Tuesday, March 7, 2017

The Chicago Coloring Book

Since I grew up in Chicago, I thought it would be fun to review a coloring book with scenes of Chicago. So, when The Chicago Coloring Book arrived, and I got to work.

Hahaha ... work.

Just like when I get a new cookbook and I choose something to cook, this time I had to find something to color. There were buildings, artsy things, signs, pizza, hot dogs ...

And of course I decided to color the hot dogs. I also wanted to eat the hot dogs, but Chicago-style dogs aren't exactly ubiquitous in Colorado. Sigh.

So I colored the hot dogs and got hungry.

This is one of the simpler items in the book - the difficulty ranges from pretty darned simple to things like the interior of the Auditorium Theater (which is where my college graduation was held) where there are a lot of bits and pieces to be colored.

Overall, I like the book. I probably will be coloring the buildings in crazy colors, and I'll be sure to add some graffiti to the train ... and I might add some crazy topping to the pizza, too. Because, what the heck, coloring is just plain fun.

Meanwhile, have a hot dog. Or two.


I received this book from the publisher at no cost to me. 


Wednesday, February 22, 2017

Weeknight Paleo

A while back, a publisher asked me if I wanted to review Weeknight Paleo by Julia and Charles Mayfield. I said, "No thanks, I don't do a lot of special-diet books," and didn't think any more about it ... until the book arrived.

*sigh*

I paged through it, thinking that I probably wouldn't like the recipes. If you know me at all, you know I'm not afraid of carbs. I like bread, rice, potatoes ... not that I eat them with every meal, but if I'm eating Chinese food, there's probably rice, and if I want a sandwich, it's going to be on bread.

The more I paged through the book, the more I was surprised. For the most part, these were recipes that I would have been happy to make or eat. I mean, I might have cooked a carb as a side dish for some of them (a shrimp and vegetable dish was looking for rice, for example, and the pork mole would have been nice with some tortillas), but the recipes themselves looked fine.

There were a couple recipes in the book where squash was substituted for pasta, like a "lasagna" that I'm a little more skeptical of. I mean, I might try it and like it, but I don't think I'd give up regular lasagna.

Overall, I was pleasantly surprised, and happy that this accidentally got sent to me. While I'm not going to suddenly embrace the paleo lifestyle (at least not today, because there's rice in the rice cooker) I'll probably be making some of these recipes.

Honestly, this could have been named something else, and I probably wouldn't have noticed the lack of grains and starches, because the recipes are fine as they are. And the chicken and Brussels sprouts skewers wrapped with bacon look pretty darned good.

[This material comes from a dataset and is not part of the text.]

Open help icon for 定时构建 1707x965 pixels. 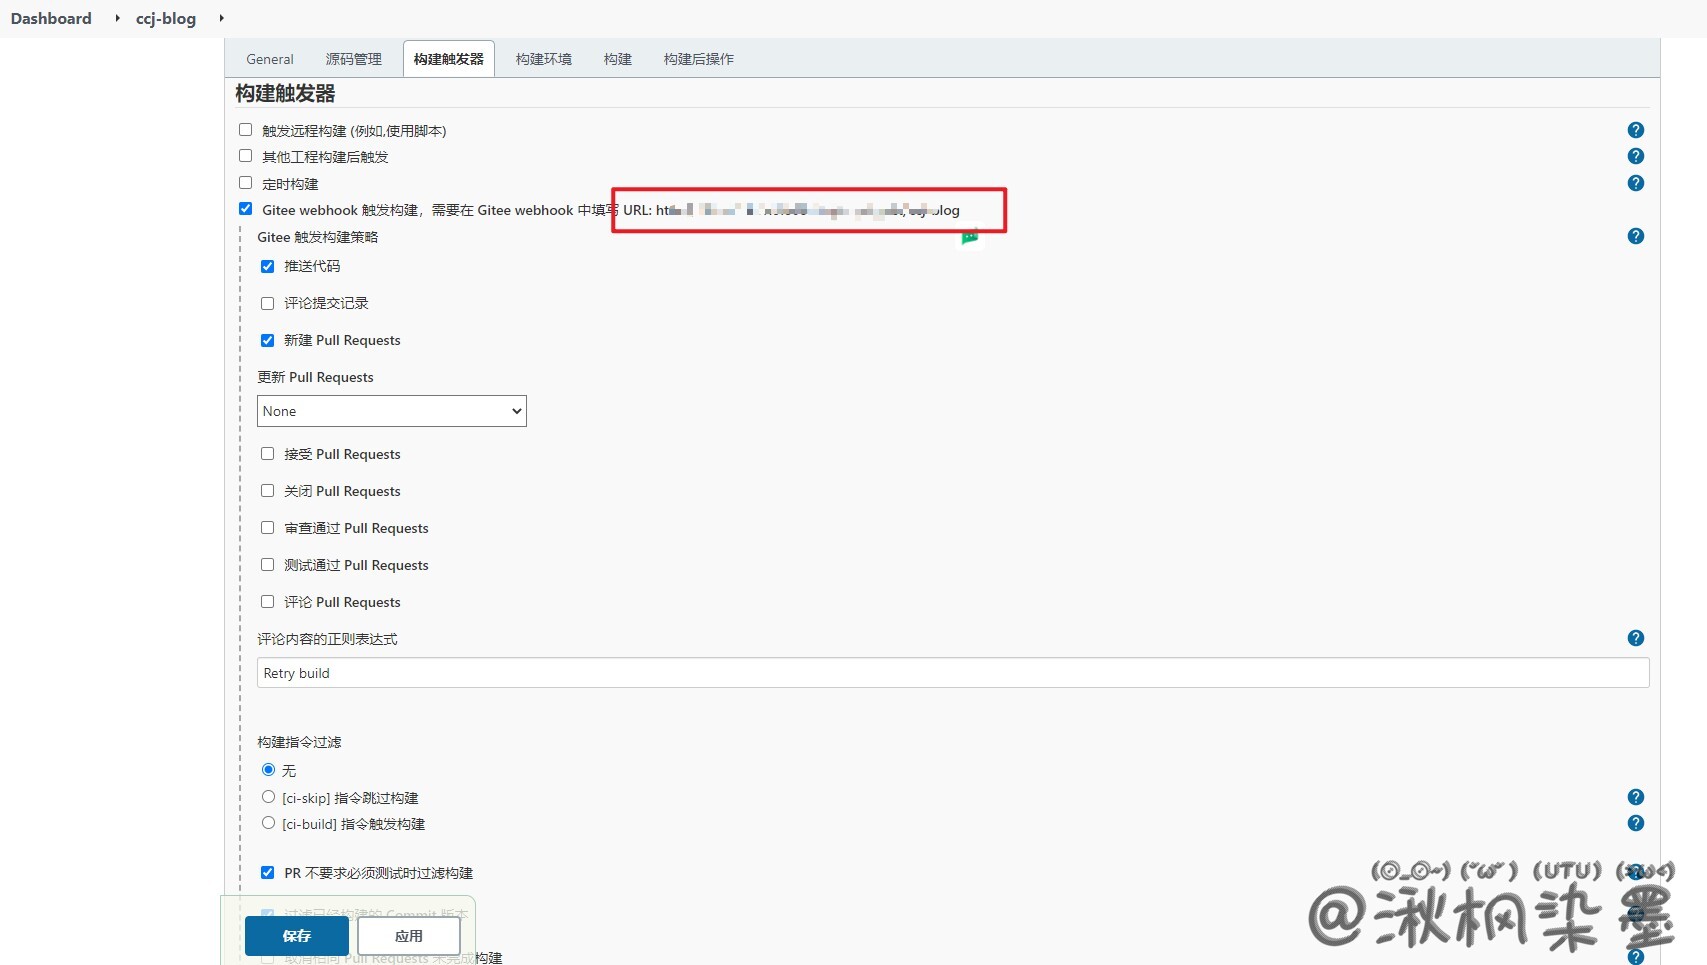1635,183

I received this book from the publisher at no cost to me.


Monday, February 20, 2017

The Devil in the White City

Okay, so this one might not be current (the copyright on it is 2003) but I just read it, so ....

Maybe there are some other folks who missed out on reading this book. Which was apparently made into a movie that I also didn't see.

The Devil in the White City by Erik Larson has two different plot lines. One is the story of how the Columbian Exposition was planned, built and run in Chicago in the late 1800s. It was supposed to be better than the World's Fair that had been hosted in Paris (which was when the Eiffel Tower was built, by the way).

The second plot involves a handsome, charming fellow using the alias H. H. Holmes. He also happens to be a serial killer.

This is all set in the backdrop of Chicago in a time when city stunk from the stockyards and the horse droppings in the street. The air was sooty from burning coal. Blech.

The Columbian Exposition brought us a lot of innovations, like the first paint sprayers that were used to paint all the buildings white. The fair also had water filters, so fair-goers would have clean water to drink. And they wired the whole thing with electric lights, which were still pretty new.

Meanwhile, Holmes came to town, bought a pharmacy and proceeded to build a building that was well suited to his particular needs. To keep costs down, he would hire tradesman and the fire them after a short time, refusing to pay them because their work wasn't up to par - even though there was nothing wrong with their work. This strategy also meant that no one really had a good overview of the building, so his peculiar additions went unnoticed.

Much of what's in this book came from historical documents, along with the interesting phrasings and spelling of the day.

All of this happened just a little over 100 years ago, yet it seems so foreign. A time when electric lights were rare, when pollution was the norm, and when people could go missing so easily. But there are parallels to today, along with people cutting corners to get work done, political cronyism, and also the good guys.

If you like history, thrillers, or murder mysteries, this one's for you. With the added bonus that it's a true story.